By the Law Offices of Albert Goodwin, a New York estate planning and Surrogate's Court practice. This guide discusses New York law and is for general information only; it is not legal advice for your specific situation.
Why a Special Needs Trust Matters in New York
A Special Needs Trust (also called a Supplemental Needs Trust, or SNT) holds assets for the benefit of a person with a disability without those assets being counted against eligibility for means-tested government programs. In New York, that primarily means Medicaid, Supplemental Security Income (SSI), OPWDD-funded services, Section 8 and other subsidized housing, and SNAP.
The stakes are concrete. As of 2024, SSI has a resource limit of $2,000 for an individual ($3,000 for a couple). New York's non-MAGI Medicaid program (the category covering most people who are disabled, blind, or 65 and older) uses a resource limit of $31,175 for a single person and an income limit of $1,732 per month in 2024. These figures adjust annually, so always confirm the current levels with the New York State Department of Health before making planning decisions. An inheritance, personal injury settlement, or retroactive benefits award of even a modest amount can push a person over these limits and cut off benefits — including, in the case of Medicaid, home care or OPWDD services that cannot realistically be replaced with private funds.
A properly drafted and administered SNT solves this problem: the trust owns the assets, the trustee spends them to supplement what government programs provide, and the beneficiary remains eligible.
The Legal Framework: EPTL 7-1.12 and Federal Law
Special needs trusts in New York rest on both state and federal authority:
- New York EPTL § 7-1.12 expressly authorizes supplemental needs trusts for a "person with a severe and chronic or persistent disability." To qualify under the statute, the trust document must clearly evidence the creator's intent that trust assets be used to supplement, not supplant government benefits, and it must prohibit the trustee from making distributions in a way that would reduce or eliminate the beneficiary's benefits (with limited exceptions where the trustee determines a distribution is in the beneficiary's best interests).
- 42 U.S.C. § 1396p(d)(4)(A) and (d)(4)(C), enacted as part of the Omnibus Budget Reconciliation Act of 1993 (OBRA '93), create the federal exceptions that allow a disabled person's own assets to be held in trust without counting for Medicaid.
- New York Social Services Law § 366 implements these exceptions for New York Medicaid.
- SSA POMS SI 01120.200–01120.203 govern how the Social Security Administration evaluates trusts for SSI purposes.
Because both a state statute and federal rules apply, a trust that works in another state may not satisfy New York's requirements, and vice versa. Drafting to both standards is essential.
Third-Party SNTs: Leaving an Inheritance to a Disabled Loved One
A third-party SNT is funded with assets that never belonged to the disabled person — typically money from parents or grandparents. It is the standard vehicle for leaving an inheritance to a child or relative with a disability, because leaving assets outright would disqualify the beneficiary from benefits, while disinheriting them (or leaving the money informally to a sibling "to take care of" the disabled child) is risky and unenforceable.

_Requirement 1_
Rewrite the part of the special needs trust guide that opens with the words containing "Third-Party SNTs: Leaving" and closes with "risky and unenforceable.", switching "sibling" to "cousin".
_Requirement 2_
Continue the special needs trust guide from the point where it stops.
The material that comes next is separate from the special needs trust guide.

_Data to examine_
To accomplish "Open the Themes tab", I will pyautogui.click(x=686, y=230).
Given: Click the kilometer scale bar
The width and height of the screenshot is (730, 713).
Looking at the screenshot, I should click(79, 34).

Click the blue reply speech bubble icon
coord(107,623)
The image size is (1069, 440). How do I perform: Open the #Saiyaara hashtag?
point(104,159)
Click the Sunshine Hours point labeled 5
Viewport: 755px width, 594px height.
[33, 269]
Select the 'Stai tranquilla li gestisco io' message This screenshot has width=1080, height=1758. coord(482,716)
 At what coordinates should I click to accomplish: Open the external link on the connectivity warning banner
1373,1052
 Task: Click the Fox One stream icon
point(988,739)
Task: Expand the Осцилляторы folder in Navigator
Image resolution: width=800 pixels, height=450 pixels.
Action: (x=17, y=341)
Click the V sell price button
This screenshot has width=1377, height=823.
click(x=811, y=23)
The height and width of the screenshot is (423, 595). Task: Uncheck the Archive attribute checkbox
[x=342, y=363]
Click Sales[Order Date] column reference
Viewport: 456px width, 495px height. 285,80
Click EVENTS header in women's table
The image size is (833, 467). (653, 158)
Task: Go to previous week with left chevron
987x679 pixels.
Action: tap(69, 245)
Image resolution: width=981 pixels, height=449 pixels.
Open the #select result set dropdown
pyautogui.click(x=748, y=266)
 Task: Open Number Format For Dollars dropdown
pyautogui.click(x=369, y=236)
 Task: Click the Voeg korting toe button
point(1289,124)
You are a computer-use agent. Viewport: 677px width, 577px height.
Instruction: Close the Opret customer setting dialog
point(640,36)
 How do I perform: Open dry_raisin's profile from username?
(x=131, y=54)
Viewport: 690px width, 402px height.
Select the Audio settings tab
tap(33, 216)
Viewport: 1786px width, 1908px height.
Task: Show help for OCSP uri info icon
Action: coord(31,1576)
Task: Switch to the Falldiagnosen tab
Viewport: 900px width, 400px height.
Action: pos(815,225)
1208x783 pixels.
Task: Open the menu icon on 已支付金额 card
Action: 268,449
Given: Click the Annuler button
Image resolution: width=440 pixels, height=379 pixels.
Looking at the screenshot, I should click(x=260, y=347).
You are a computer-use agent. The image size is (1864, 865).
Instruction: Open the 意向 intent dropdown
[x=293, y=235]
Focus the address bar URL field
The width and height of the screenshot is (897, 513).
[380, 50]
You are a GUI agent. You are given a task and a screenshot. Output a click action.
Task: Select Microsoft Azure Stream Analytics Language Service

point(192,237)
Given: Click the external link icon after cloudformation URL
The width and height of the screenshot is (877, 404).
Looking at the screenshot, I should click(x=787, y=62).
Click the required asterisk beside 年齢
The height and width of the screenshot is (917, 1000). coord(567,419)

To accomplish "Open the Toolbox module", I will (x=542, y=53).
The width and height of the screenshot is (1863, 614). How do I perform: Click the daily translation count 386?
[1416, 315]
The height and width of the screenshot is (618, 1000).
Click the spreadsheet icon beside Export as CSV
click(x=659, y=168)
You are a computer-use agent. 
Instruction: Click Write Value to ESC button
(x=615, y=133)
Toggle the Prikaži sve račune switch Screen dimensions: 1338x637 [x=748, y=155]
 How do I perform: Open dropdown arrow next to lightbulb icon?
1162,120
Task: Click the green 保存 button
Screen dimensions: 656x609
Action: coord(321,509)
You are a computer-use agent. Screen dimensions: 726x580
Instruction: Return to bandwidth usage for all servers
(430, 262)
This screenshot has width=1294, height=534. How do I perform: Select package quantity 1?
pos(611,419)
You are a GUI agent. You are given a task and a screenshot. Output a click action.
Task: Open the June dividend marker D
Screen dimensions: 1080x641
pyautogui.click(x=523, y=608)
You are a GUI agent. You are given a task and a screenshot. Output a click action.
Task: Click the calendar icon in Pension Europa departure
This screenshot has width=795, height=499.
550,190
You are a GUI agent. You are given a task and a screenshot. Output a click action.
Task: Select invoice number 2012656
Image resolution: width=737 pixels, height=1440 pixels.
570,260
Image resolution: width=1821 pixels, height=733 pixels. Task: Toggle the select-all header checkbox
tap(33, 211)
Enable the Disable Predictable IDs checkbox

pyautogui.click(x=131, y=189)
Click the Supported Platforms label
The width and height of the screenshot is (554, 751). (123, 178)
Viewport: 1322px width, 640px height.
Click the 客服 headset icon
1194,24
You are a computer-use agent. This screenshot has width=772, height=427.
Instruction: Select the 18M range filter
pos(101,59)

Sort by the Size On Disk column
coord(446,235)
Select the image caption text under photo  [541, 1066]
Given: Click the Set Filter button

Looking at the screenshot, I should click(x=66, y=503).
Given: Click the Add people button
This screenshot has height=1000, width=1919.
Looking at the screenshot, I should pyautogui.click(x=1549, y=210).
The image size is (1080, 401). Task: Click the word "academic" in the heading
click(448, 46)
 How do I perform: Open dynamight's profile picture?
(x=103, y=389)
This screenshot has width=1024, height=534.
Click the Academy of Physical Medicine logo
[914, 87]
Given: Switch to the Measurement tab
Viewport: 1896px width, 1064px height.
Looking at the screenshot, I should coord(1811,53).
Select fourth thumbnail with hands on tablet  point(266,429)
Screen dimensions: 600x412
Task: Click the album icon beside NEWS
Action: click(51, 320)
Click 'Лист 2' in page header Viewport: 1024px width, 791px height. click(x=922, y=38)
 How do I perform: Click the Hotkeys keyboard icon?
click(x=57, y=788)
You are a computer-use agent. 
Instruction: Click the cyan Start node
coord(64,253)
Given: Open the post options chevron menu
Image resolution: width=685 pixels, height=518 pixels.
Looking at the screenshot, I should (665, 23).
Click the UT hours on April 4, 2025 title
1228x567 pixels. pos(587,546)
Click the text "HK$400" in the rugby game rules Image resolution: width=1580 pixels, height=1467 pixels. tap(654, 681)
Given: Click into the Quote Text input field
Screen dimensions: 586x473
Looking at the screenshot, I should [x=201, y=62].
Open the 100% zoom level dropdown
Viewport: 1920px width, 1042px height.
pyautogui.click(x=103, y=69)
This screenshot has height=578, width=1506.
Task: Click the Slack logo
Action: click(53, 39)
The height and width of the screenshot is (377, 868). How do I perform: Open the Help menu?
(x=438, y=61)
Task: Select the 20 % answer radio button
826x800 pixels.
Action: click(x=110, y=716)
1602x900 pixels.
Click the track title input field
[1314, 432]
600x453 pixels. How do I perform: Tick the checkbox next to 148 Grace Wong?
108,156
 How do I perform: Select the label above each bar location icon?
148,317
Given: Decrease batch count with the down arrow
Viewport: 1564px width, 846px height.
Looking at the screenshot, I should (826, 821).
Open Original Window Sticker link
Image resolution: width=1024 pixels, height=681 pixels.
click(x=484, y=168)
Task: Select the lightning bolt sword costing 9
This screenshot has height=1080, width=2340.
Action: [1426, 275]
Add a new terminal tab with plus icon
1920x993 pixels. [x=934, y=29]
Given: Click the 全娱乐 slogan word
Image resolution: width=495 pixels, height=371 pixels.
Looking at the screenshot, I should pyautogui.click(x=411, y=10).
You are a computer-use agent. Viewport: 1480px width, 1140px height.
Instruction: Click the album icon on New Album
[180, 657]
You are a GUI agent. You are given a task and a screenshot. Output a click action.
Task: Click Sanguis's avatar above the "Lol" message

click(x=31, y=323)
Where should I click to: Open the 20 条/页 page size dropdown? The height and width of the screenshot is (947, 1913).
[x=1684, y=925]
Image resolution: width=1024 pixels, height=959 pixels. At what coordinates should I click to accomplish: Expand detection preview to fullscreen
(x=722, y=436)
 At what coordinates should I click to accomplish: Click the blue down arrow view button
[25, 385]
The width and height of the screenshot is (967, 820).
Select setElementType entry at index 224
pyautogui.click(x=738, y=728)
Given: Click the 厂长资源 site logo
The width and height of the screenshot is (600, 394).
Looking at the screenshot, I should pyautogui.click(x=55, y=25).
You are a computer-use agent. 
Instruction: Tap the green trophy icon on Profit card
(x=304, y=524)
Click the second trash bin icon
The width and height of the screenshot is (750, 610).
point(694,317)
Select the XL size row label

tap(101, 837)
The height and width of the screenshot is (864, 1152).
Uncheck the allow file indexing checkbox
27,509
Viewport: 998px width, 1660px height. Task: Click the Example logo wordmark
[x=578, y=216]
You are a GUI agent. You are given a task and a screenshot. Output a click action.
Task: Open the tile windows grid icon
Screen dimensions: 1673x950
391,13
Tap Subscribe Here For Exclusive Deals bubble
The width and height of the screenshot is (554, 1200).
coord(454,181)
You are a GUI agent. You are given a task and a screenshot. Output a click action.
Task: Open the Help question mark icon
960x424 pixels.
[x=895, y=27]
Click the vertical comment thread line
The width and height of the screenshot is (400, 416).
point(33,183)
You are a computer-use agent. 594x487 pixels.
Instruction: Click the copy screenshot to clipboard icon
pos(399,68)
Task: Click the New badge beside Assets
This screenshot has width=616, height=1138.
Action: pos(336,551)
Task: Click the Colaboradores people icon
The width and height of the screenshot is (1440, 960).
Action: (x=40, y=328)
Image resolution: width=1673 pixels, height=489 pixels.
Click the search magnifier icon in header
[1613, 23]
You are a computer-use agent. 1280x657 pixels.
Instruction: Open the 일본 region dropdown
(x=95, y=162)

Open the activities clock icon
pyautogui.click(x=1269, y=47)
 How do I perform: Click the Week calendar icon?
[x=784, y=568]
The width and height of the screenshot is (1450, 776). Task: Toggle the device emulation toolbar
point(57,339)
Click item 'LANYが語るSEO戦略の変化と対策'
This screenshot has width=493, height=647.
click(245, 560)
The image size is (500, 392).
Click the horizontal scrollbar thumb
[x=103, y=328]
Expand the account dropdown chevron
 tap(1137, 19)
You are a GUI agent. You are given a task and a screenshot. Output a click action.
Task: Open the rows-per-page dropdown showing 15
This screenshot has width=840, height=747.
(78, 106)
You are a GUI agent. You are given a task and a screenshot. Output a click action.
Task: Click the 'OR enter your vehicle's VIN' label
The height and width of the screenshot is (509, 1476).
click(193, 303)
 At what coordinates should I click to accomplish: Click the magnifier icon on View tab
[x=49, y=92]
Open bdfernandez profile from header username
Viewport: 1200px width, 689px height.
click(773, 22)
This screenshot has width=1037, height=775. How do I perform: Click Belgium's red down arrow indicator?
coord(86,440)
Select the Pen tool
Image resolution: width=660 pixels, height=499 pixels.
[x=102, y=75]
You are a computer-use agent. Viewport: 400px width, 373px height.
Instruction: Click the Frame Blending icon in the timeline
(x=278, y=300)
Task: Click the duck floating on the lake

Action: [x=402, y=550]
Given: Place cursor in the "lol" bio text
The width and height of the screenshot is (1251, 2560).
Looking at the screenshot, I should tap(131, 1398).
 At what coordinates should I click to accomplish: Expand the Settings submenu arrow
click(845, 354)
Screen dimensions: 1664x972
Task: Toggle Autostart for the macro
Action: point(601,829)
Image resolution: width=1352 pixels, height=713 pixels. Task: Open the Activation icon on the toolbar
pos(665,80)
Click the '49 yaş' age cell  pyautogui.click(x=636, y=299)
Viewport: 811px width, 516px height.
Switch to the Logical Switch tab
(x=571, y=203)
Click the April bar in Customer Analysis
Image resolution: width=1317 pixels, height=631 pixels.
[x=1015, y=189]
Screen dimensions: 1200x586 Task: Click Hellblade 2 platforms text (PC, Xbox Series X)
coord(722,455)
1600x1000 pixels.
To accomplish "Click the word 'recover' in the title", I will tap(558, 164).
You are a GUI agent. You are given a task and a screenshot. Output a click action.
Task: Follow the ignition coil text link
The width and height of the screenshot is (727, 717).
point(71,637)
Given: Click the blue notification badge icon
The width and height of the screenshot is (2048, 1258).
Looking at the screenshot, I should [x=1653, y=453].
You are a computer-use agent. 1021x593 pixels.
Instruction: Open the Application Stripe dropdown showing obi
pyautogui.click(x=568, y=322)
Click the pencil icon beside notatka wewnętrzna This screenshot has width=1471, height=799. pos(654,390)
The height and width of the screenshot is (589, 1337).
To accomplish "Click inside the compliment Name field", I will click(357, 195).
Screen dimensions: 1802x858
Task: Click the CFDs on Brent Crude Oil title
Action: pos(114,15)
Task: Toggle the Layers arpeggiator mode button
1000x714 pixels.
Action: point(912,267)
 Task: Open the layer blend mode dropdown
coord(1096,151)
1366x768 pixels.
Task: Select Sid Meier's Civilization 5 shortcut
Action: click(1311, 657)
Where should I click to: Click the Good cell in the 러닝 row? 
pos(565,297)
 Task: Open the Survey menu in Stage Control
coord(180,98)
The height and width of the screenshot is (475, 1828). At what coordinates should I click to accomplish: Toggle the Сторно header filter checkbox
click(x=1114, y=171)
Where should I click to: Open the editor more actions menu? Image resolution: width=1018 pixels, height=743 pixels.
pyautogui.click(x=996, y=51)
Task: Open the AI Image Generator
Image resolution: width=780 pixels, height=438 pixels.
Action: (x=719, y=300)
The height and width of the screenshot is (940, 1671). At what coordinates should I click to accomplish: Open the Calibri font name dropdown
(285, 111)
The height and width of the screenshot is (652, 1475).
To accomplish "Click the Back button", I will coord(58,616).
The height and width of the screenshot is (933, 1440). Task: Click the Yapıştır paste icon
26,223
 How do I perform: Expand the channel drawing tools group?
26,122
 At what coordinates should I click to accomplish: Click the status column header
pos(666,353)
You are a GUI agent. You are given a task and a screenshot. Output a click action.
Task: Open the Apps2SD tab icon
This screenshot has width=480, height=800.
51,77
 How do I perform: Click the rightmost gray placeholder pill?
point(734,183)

_Task result 1_
Third-Party SNTs: Leaving an Inheritance to a Disabled Loved One
A third-party SNT is funded with assets that never belonged to the disabled person — typically money from parents or grandparents. It is the standard vehicle for leaving an inheritance to a child or relative with a disability, because leaving assets outright would disqualify the beneficiary from benefits, while disinheriting them (or leaving the money informally to a cousin "to take care of" the disabled child) is risky and unenforceable.

_Task result 2_
Key features under New York law:
- No Medicaid payback. Because the assets were never the beneficiary's, New York cannot demand reimbursement from the trust at the beneficiary's death. The remainder passes to whomever the trust creator names — often other children or grandchildren.
- Flexible structure. It can be created as a living (inter vivos) trust funded during the parents' lifetime, as a testamentary trust inside the parents' wills, or as a lightly funded living trust designed to receive life insurance proceeds and bequests later.
- No age limit on the beneficiary, unlike first-party (d)(4)(A) trusts.
An inter vivos third-party SNT has a practical advantage in New York families: once it exists, grandparents, aunts, and uncles can direct their own gifts and bequests to the same trust instead of accidentally leaving money outright to the disabled beneficiary — a mistake that otherwise forces an expensive after-the-fact fix.
First-Party SNTs: When the Money Is Already the Disabled Person's
A first-party (self-settled) SNT under 42 U.S.C. § 1396p(d)(4)(A) is used when the disabled person already owns or is about to receive assets — a personal injury settlement, an outright inheritance, a retroactive SSI or Social Security award. Federal law requires that:
- The beneficiary be under age 65 when the trust is established and funded;
- The beneficiary meet the Social Security definition of disability;
- The trust be established by the individual, a parent, a grandparent, a legal guardian, or a court (the individual gained the right to establish their own trust under the Special Needs Trust Fairness Act, enacted in the 21st Century Cures Act of 2016); and
- The trust contain a Medicaid payback provision: at the beneficiary's death, remaining trust assets must first reimburse the state (in practice, the New York State Department of Health and local districts such as NYC HRA) for Medicaid paid on the beneficiary's behalf during their lifetime — from any state, not only New York.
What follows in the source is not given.